School: New York University



Mental Illness and Criminal Behaviour
Student’s Name
Affiliate Institution




Mental Illness and Criminal Behaviour
Mental illness is just one of the several factors that have a hand in some cases as well as
kinds of criminal behaviours. However, the overarch between criminal behaviour and mental
illness as well as the fact that the two conditions are a reflection of the human behaviour or
mental conditions that go beyond the line of social, psychological and statistical deviance call for
the attention to the link between the two concepts. The concept of criminal behaviour and mental
illness often overlap. Mental illness is problematic in a number of ways.
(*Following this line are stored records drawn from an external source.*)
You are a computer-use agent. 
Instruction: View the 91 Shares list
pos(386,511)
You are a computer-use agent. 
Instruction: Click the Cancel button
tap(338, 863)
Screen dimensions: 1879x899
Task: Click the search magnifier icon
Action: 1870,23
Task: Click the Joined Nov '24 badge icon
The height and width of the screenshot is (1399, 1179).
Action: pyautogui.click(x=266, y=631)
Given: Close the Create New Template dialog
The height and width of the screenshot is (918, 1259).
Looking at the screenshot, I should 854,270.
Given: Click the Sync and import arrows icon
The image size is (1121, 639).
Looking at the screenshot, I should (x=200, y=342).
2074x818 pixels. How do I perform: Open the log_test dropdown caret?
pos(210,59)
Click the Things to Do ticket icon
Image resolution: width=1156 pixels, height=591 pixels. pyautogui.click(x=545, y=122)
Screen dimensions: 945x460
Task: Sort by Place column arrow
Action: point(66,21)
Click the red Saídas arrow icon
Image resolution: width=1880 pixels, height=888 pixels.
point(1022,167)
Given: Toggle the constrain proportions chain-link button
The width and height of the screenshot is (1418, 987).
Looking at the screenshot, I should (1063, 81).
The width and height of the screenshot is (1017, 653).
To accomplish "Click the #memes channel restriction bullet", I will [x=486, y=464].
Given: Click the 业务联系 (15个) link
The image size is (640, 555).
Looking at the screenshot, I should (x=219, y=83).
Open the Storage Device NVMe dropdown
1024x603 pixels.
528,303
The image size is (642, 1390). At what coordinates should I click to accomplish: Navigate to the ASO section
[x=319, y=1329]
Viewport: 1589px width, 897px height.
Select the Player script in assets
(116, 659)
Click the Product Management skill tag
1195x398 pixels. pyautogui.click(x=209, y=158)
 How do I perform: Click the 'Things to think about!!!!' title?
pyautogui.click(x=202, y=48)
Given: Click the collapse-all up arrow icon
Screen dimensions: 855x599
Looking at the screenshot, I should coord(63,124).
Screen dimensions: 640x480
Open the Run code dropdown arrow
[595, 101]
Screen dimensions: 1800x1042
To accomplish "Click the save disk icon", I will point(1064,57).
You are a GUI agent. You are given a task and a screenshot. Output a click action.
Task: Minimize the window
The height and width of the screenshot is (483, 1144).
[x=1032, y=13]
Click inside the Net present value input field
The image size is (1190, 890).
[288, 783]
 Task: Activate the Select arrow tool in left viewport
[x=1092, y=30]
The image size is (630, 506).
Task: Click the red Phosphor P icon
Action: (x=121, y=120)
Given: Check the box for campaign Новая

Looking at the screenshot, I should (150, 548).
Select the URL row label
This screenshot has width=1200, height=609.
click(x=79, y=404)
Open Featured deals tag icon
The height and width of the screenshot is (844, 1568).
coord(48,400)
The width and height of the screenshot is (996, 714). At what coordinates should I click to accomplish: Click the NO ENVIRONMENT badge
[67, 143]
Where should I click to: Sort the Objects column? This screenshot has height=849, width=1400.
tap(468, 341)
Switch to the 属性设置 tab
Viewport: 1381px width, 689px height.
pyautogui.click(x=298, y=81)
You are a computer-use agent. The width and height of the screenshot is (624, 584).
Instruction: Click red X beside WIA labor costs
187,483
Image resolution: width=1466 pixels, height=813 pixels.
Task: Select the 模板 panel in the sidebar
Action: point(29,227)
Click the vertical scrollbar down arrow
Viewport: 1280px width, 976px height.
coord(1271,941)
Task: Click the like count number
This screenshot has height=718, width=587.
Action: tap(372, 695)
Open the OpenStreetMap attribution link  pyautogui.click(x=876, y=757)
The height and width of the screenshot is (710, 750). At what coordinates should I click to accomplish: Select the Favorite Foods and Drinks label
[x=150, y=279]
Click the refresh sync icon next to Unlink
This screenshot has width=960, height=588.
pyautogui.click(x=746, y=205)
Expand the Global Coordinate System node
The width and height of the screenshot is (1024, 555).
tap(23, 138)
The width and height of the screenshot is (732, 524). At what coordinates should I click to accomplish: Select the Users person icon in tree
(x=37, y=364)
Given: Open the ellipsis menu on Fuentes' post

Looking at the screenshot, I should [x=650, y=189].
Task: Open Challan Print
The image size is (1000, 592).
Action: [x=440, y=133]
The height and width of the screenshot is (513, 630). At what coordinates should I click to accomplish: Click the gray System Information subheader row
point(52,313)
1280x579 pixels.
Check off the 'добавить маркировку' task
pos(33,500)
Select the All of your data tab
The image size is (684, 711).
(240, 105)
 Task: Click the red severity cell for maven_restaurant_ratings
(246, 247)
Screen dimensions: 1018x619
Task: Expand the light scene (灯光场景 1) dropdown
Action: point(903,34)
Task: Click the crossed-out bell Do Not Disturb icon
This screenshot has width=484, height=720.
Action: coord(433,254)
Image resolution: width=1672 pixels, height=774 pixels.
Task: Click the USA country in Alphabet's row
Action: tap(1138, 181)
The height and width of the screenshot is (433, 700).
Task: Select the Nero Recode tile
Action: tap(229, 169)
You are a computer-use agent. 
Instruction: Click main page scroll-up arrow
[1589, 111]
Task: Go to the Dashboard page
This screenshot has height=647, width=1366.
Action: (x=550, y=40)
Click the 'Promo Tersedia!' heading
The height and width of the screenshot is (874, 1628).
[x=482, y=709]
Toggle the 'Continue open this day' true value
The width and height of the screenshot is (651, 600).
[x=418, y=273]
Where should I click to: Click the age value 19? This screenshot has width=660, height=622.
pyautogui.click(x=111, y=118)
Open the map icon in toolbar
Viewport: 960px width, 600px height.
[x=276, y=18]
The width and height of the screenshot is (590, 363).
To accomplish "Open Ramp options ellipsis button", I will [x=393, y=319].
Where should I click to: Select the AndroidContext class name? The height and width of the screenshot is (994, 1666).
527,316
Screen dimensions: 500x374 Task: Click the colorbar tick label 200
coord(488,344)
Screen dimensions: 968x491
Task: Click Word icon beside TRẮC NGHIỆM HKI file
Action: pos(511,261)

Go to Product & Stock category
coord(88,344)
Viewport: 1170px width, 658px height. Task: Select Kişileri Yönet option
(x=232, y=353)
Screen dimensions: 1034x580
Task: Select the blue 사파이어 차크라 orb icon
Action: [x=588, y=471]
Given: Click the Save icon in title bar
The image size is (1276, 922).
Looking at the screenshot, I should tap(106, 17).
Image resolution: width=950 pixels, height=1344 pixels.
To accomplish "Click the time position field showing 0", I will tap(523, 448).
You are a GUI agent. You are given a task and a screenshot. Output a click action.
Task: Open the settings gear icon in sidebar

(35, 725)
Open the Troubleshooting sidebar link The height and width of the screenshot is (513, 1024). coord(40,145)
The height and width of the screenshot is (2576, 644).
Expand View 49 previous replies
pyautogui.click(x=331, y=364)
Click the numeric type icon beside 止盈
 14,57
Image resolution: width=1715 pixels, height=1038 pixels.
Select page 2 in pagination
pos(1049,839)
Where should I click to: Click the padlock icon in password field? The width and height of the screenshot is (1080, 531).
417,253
Mental illness implies to
a distinction between physical and mental disorders that does not take into account the
connection between the physical and mental aspects (Helfgott, 2008). There are those who limit
the concept to major clinical disorders such as mood disorder and schizophrenia while others
include personality disorder in the definition. There are also others who use words such as
wastebasket category for all kinds of mental abnormalities, whether the conditions are
diagnosable or not. Therefore, when the issue of mental illness is in context, enormous human
behavioural symptoms which range from issue in living to severe psychopathological
disturbances are encompassed.
In the quest for understanding the link between criminal behaviour and mental illness, it
is prudent to analyse the conflicting goals of the criminal justice system and mental health. Even
though criminal behaviour and mental illness are conceptually different mental disorders and
psychiatric illnesses are usually implicated as influences in criminal behaviour. With regards to
personality disorder, particularly anti-social personality disorder as well as psychopathy, a
significant empirical link has been acknowledged between the conditions and criminal
behaviour. Though many individuals ...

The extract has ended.